Lesetext →
----------------
Uns ist vor allem die Kombination und Reihenfolge der Zuständigkeit in diesem Amt aufgefallen:
1. Verteidigung (Nicht im Fussball, sondern des Landes, nehmen wir an)
2. Bevölkerungsschutz (Bunkerbau, rechtzeitiges Ankaufen von Jod-Tabletten, genügend festes Schuhwerk für den Bunkeraufenthalt etc., vgl. Blogwiese)
3. Sport
Oups, wie ordnen wir den Sport da jetzt richtig ein? Wie kann ein Department zugleich für die Soldaten, den Bunkerbau und die Sportplätze zuständig sein? Sind die jährlichen Wiederholungsübungen der Schweizer Miliz-Soldaten als sportliche Trainingseinheiten zu verstehen? Kann man beim Bunkerbau seine Ausdauer und Kraft erhöhen? Oder wollte schlichtweg niemand anders die Ehrenplätze bei den Natzi-Spielen einnehmen müssen, als der Bundesrat für die Landesverteidigung? Zumal das, wie beim Spiel in Istanbul, ja auch nicht immer ganz ungefährlich ist ohne militärischer Profi-Ausbildung.
In Deutschland macht das der Bundesinnenminister. Es gibt kein eigenes „Sportministerium“ mehr, das gehört zum Innenministerium. Der Innenminister muss mit seinen Polizisten sowieso den ganzen Spielverlauf absichern und trägt bei Ausschreitungen die Verantwortung, also darf er zum Ausgleich auch neben Beckenbauer auf der Tribüne hocken.
Dennoch grübeln wir über den geheimen Sinn dieses Schweizer Departements. Kleiner Frankreichkunde-Exkurs vorne weg: Denken sie bei „Departements“ in der Schweiz auf keinen Fall an diese Dinger in Frankreich, die das einst zentralistisch regierte Land in kleine Herrschaftsbereiche zerstückeln, stets nach einem Fluss benannt und mit einer Nummer versehen (vgl. Wiki).
----------------
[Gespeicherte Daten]
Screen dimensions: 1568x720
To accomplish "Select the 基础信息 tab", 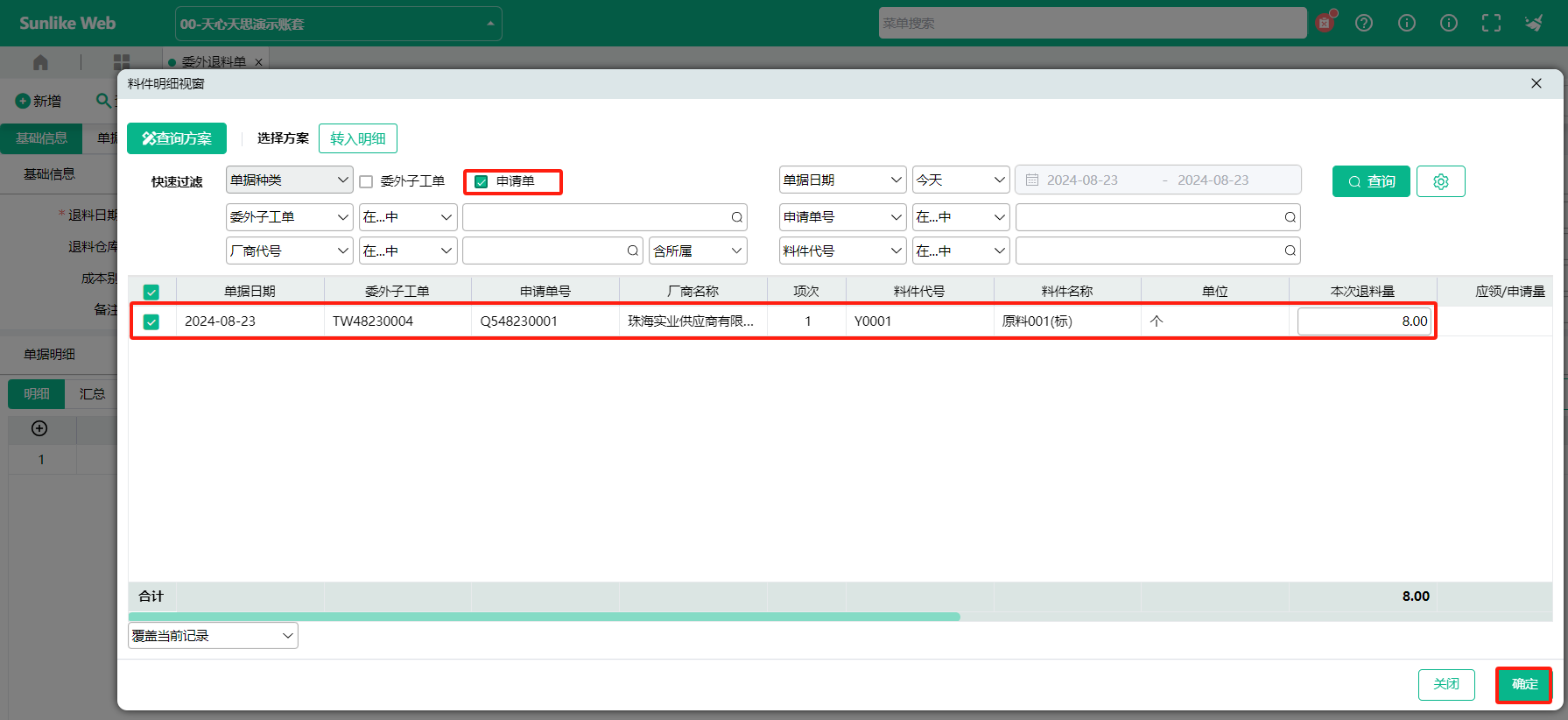I will [41, 138].
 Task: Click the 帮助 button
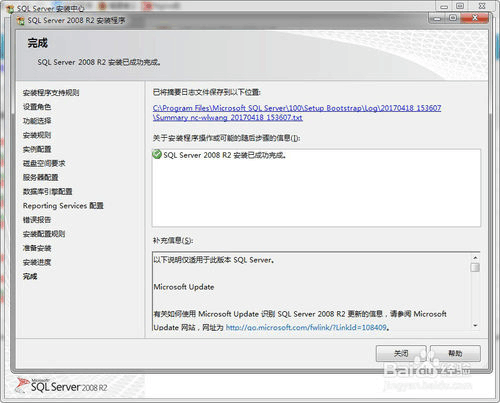(x=455, y=353)
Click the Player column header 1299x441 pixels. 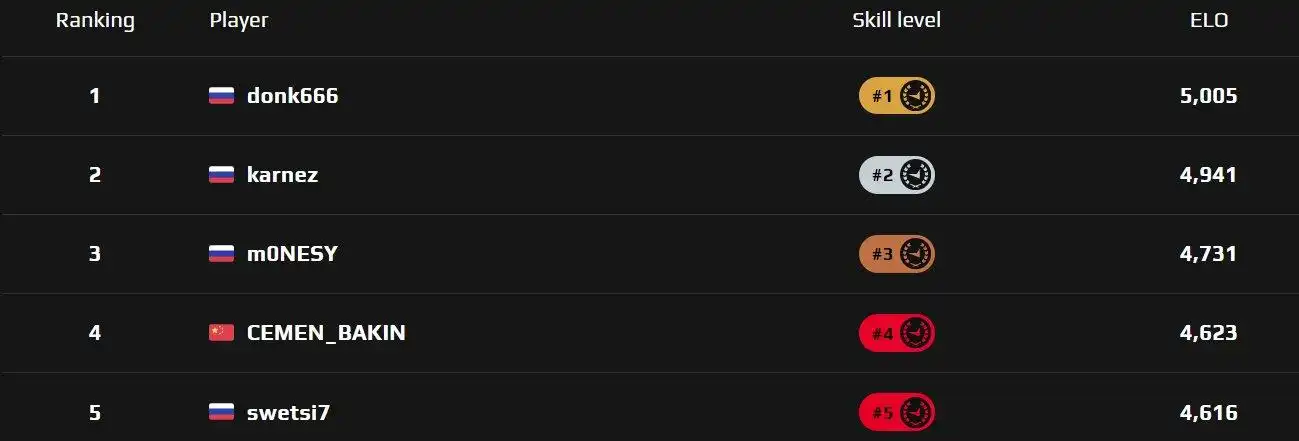(x=239, y=20)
----------------
Aufgaben →
- 1) Zähle die Zuständigkeiten des Amtes auf, die der Lesetext nennt, und halte dich an ihre Reihenfolge.
- 2) Führe den Lesetext über das Schweizer Departement im Anschluss an seinen letzten Satz weiter.
Die Daten sind eigenständiges Material und gehören nicht zum Lesetext.

Antworten →
- 1)
1. Verteidigung
2. Bevölkerungsschutz
3. Sport

- 2)
Die Départements wurden ebenso wie die Gemeinden 1789/1790 im Laufe der Französischen Revolution eingeführt. Durch ein Gesetz vom 22. Dezember 1789 traten sie an die Stelle der historischen Provinzen, die sich in Rechtsstatus und Größe stark voneinander unterschieden hatten. (…) Als Größe wurde dabei festgelegt, dass die Grenze von der Hauptstadt des Départements nicht weiter als einen Tagesritt zu Pferd entfernt sein dürfe.
Ist doch genial: Die Reichweite eines Pferdes als geographische Grössenordnung!
Das VBS Eidgenössische Departement für Verteidigung liesse sich übrigens auch hübsch als „EDV“ abkürzen. Es hat als einziges Departement in der Abkürzung kein E enthalten. Ob es uns damit etwas Besonderes sagen möchte?
Für was steht EVD, UVEK, EDI, EDA, EJPD und EFD? Das wissen Sie nicht? Wie lange leben Sie denn schon in der Schweiz? Zugegeben, bisher kannten wir auch nur das EDA, weil wir nicht genug bekommen können von
Madame Micheline Calmy-Rey, besonders wenn Sie im Schweizer Fernsehen auf Hochdeutsch Interviews gibt. Faszinierend! Immerhin haben wir sie noch nie Schwiizerdütsch reden hören. Sie wird in Charme und Anmut bei Interviews nur noch übertroffen von der derzeitigen Schönheitskönigin Lauriane Gilliéron (vgl. Blogwiese) . Vielleicht gibt es irgendwann mal eine DVD zu kaufen, mit allen TV-Interviews der beiden Damen drauf?
Aber jetzt flugs die Augen aufgesperrt und auswendig gelernt:
(Quelle: Wiki)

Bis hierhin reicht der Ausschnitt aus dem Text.